→ **The task**: Format all of the entries below as a numbered list, skipping any blank lines. Leave the pictures out of your answer.

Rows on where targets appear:
** start **
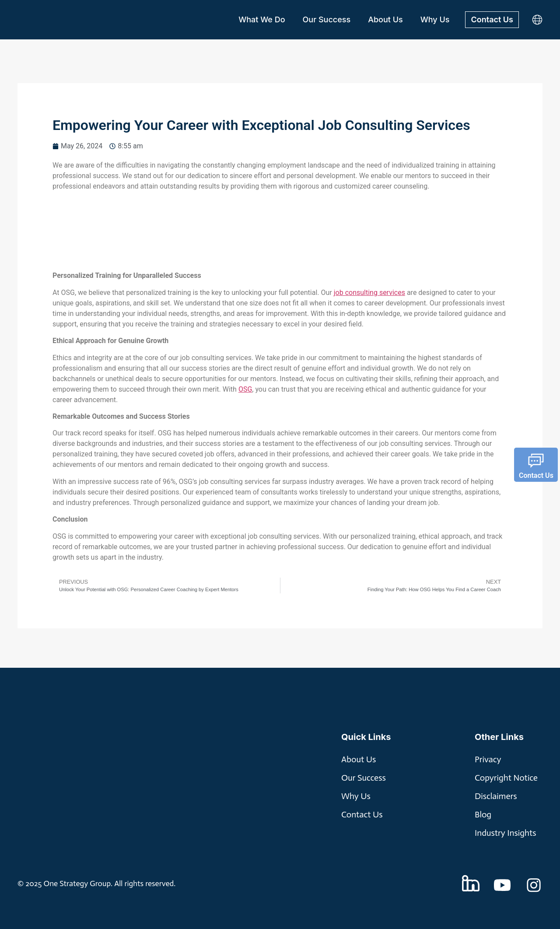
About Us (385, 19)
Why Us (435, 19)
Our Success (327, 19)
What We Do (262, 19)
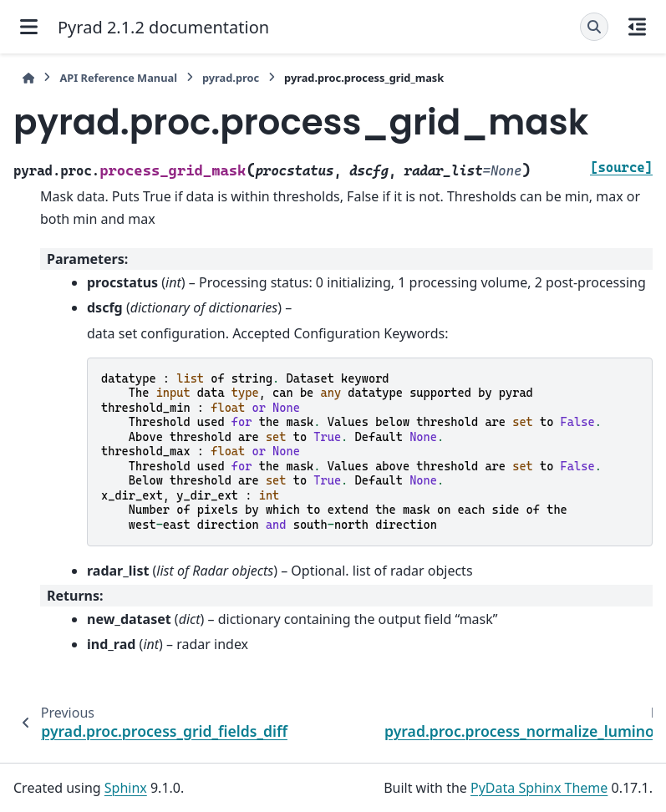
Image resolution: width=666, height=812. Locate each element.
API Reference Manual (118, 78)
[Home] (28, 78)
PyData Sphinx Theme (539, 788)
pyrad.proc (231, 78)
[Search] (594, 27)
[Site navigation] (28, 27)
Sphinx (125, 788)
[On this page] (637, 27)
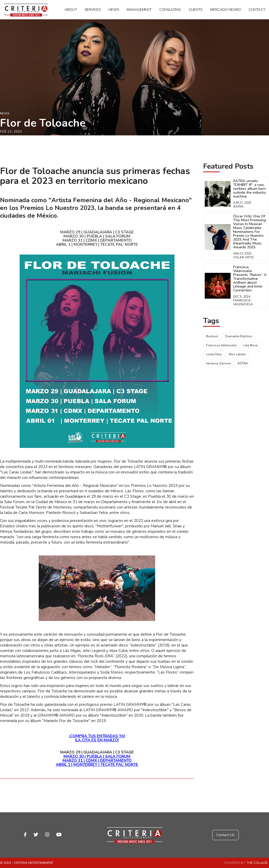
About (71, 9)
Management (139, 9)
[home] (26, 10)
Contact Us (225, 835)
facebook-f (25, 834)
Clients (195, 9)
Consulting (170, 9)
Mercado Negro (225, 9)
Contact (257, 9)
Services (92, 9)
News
** end **
→ **Solution for this task**:
1. About Us (385, 19)
2. Why Us (435, 19)
3. Our Success (327, 19)
4. What We Do (262, 19)
5. Image resolution: width=666, height=812. Locate each element.
6. API Reference Manual (118, 78)
7. [Home] (28, 78)
8. PyData Sphinx Theme (539, 788)
9. pyrad.proc (231, 78)
10. [Search] (594, 27)
11. [Site navigation] (28, 27)
12. Sphinx (125, 788)
13. [On this page] (637, 27)
14. About (71, 9)
15. Management (139, 9)
16. [home] (26, 10)
17. Contact Us (225, 835)
18. facebook-f (25, 834)
19. Clients (195, 9)
20. Consulting (170, 9)
21. Mercado Negro (225, 9)
22. Contact (257, 9)
23. Services (92, 9)
24. News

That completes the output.